◆ Extracted text
══════════════════════════════
This shows that \(K_2-K_1=F_2-F_1\ge 0\) on \(R(F_1)\). Combining with the earlier argument, we can conclude that \(K_1\le K_2\). Now, interchanging the roles of \(K_1\) and \(K_2\), we can conclude that \(K_2\le K_1\) and hence \(K_1=K_2\). By equation (2.3), we can conclude that \(F_1=F_2\).

Proof of (2) \(\Rightarrow \) (1). If \(T=K-F+\alpha I\), where \(K\in {\mathcal {K}}(H)\) is positive, \(F\in {\mathcal {F}}(H)\) is positive, \(\alpha \ge 0\) and \(KF=0\). Then by Theorem 2.1, \(T\in {{\mathcal {AN}}}(H)\). Since \(K\ge 0\) and \(-F+\alpha I\ge 0\), T must be positive. \(\square \)

Remark 2.6

Let T be as in Theorem 2.5. Then we have the following:

1. (1)

   if \(\alpha =0\), then \(F=0\) and hence \(T=K\). In this case \(\sigma _{\mathrm{ess}}(T)={\{\alpha }\}\),

2. (2)

   if \(\alpha >0\) and \(F=0\), then \(T=K+\alpha I\). In this case, \(\sigma _{\mathrm{ess}}(T)={\{\alpha }\}\) and \(m_{e}(T)=\alpha =m(T)\),

3. (3)

   if \(\alpha >0,\; K=0\) and \(F\ne 0\), then \(T=\alpha I-F\). In this case also, \(\sigma _{\mathrm{ess}}(T)={\{\alpha }\}\) and \(m_{e}(T)=\alpha \),

4. (4)

   if \(\alpha >0,\; F\ne 0\) and \(K\ne 0\), then by the Weyl’s theorem, \(\sigma _{\mathrm{ess}}(T)={\{\alpha }\}\) and \(m_{e}(T)=\alpha \),

5. (5)

   if \(\alpha =0\) and \(K=0\), then \(T=0\),

6. (6)

   if N(T) is infinite dimensional, then 0 is an eigenvalue with infinite multiplicity and hence \(\alpha =0\), by Theorem 2.2. In this case, \(F=0\) and hence \(T=K\).

Remark 2.7

If we take \(F=0\) in Theorem 2.5, then we get the structure obtained in [11].

Here we prove some important properties of \({\mathcal {AN}}\)-operators.

PROPOSITION 2.8

Let \(T=K-F+\alpha I\), where \(K\in {\mathcal {K}}(H)\) is positive, \(F\in {\mathcal {F}}(H)\) is positive with \(KF=0\) and \(F\le \alpha I\). If \(\alpha >0\), then the following statements hold:

1. (1)
══════════════════════════════
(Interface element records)

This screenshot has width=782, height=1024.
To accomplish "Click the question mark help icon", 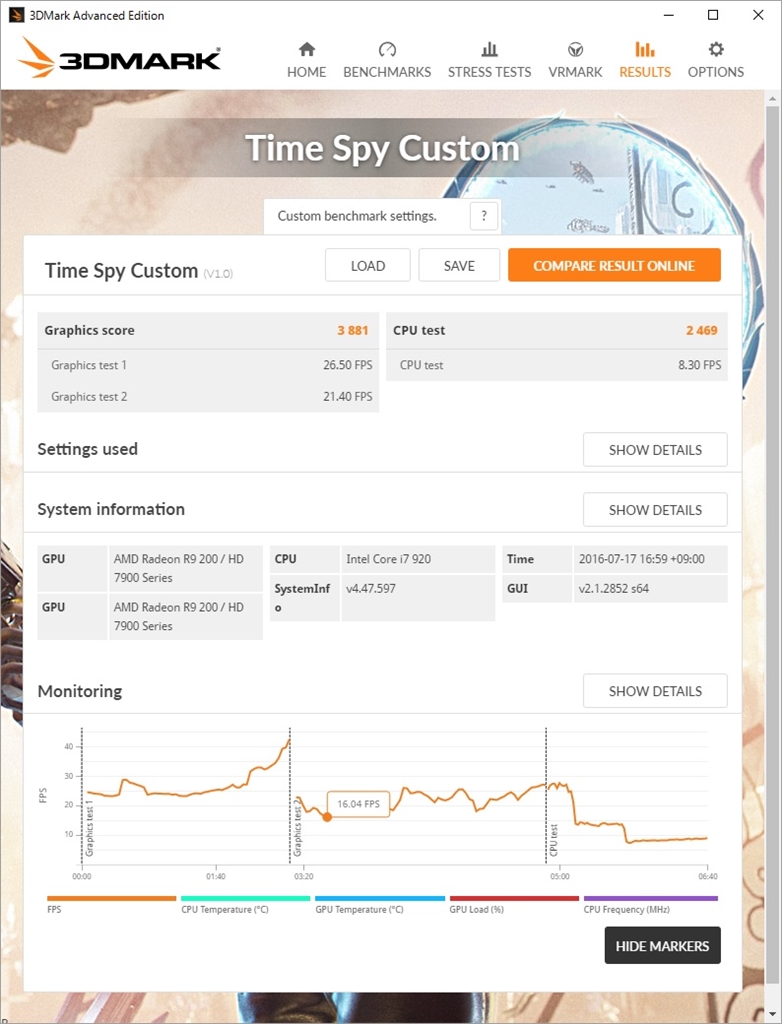I will point(484,216).
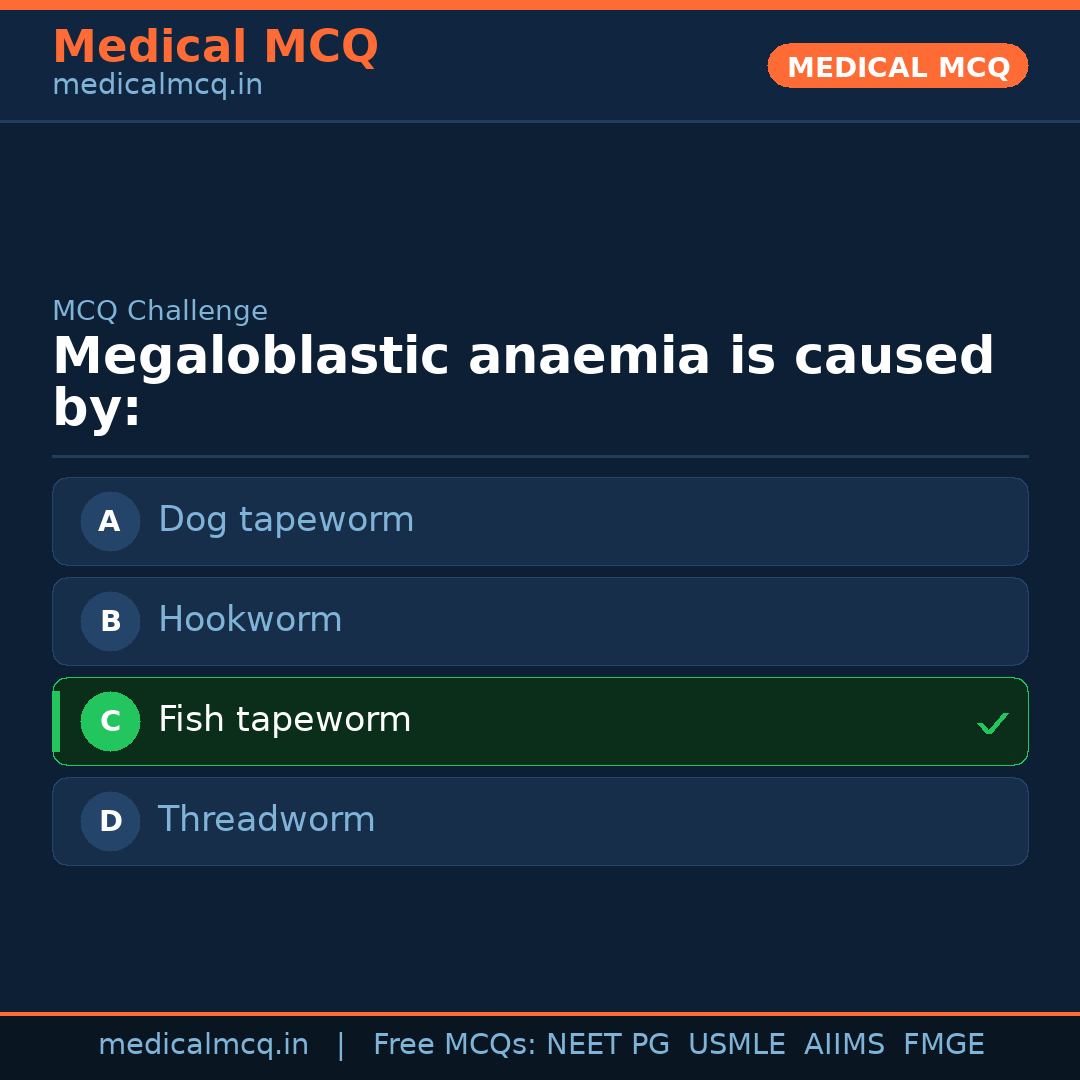Click the letter B circle badge
Screen dimensions: 1080x1080
coord(110,621)
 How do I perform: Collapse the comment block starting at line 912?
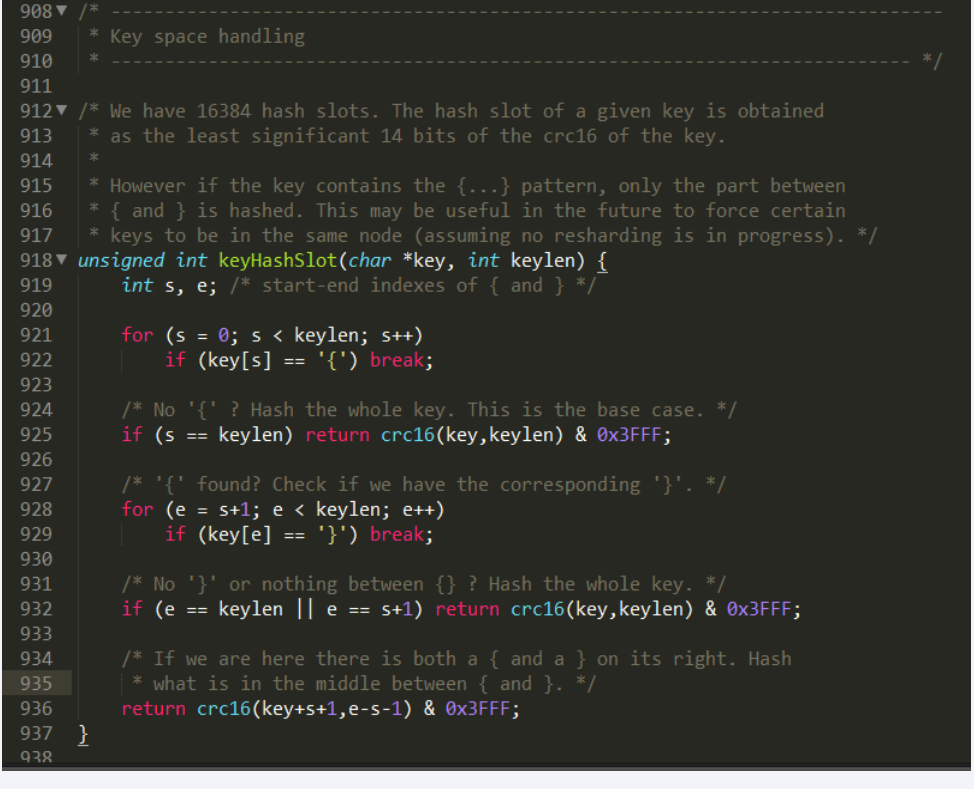click(x=65, y=111)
══════════════════════════════
◆ What to do
(a) Reproduce the records from the line containing "How do I perform: Collapse" through the end of the records, keeping the requests unchanged. Multiply every coordinate in the answers by 0.2, rounding to whole numbers with halves rounded up, and leave the pictures out.
(b) Proceed with the passage on positive AN-operators from the point where it stops.

◆ Exercise results
(a)
 How do I perform: Collapse the comment block starting at line 912?
click(x=13, y=22)

(b)
   R(T) is closed,

2. (2)

   N(T) is finite dimensional,

3. (3)

   \(N(T)\subseteq N(K)\),

4. (4)

   \(Fx=\alpha x\) for all \(x\in N(T)\). Hence \(N(T)\subseteq R(F)\). In this case, \(\Vert F\Vert =\alpha \),

5. (5)

   T is one-to-one if and only if \(\Vert F\Vert <\alpha \),

6. (6)

   T is Fredholm and \(m_e(T)=\alpha \).

Proof

Proof of (1). Since \(K-F\) is a compact operator, R(T) is closed. Here we have used the fact that for any \(A\in {\mathcal {K}}(H)\) and \(\lambda \in {\mathbb {C}}\setminus {\{0}\}\), \(R(A+\lambda I)\) is closed.

Proof of (2). Let \(x\in N(T)\). Then

$$\begin{aligned} (K-F)x=-\alpha x, \end{aligned}$$

(2.4)

that is, \(\alpha I_{N(T)}\) is compact. This concludes that N(T) is finite dimensional.

Proof of (3). Let \(x\in N(T)\). Multiplying Equation (2.4) by K and using the fact that \(KF=FK=0\), we have \(K^2x=-\alpha Kx\). If \(Kx\ne 0\), then \(-\alpha \in \sigma _p(K)\) contradicts the positivity of K. Hence \(Kx=0\).

Proof of (4). Clearly, if \(Tx=0\), then by (3), we have \(Fx=\alpha x\). This also concludes that \(N(T)\subseteq R(F)\) and \(\Vert F\Vert =\alpha \).

Proof of (5). If T is not one-to-one, then \(Fx=\alpha x\) for \(x\in N(T)\) by (3). Suppose T is one-to-one and \(\Vert F\Vert =\alpha \). Since F is norm attaining by Proposition 1.1, there exists \(x\in S_H\) such that \(Fx=\alpha x\). Then \(Tx=Kx-Fx+\alpha x=Kx\). But \(KF=0\) implies that \(x\in N(K)\). So, \(Tx=Kx\)=0. By the injectivity of T, we have that \(x=0\). This contradicts the fact that \(x\in S_H\). Hence \(\Vert F\Vert <\alpha \).

Proof of (6). Note that \(\sigma _\mathrm{ess}(T)={\{\alpha }\}\) by the Weyl’s theorem on essential spectrum. Hence \(m_e(T)=\alpha =m_e(T^*)\). Now T is Fredholm operator by [1, Theorem 2] with index zero. \(\square \)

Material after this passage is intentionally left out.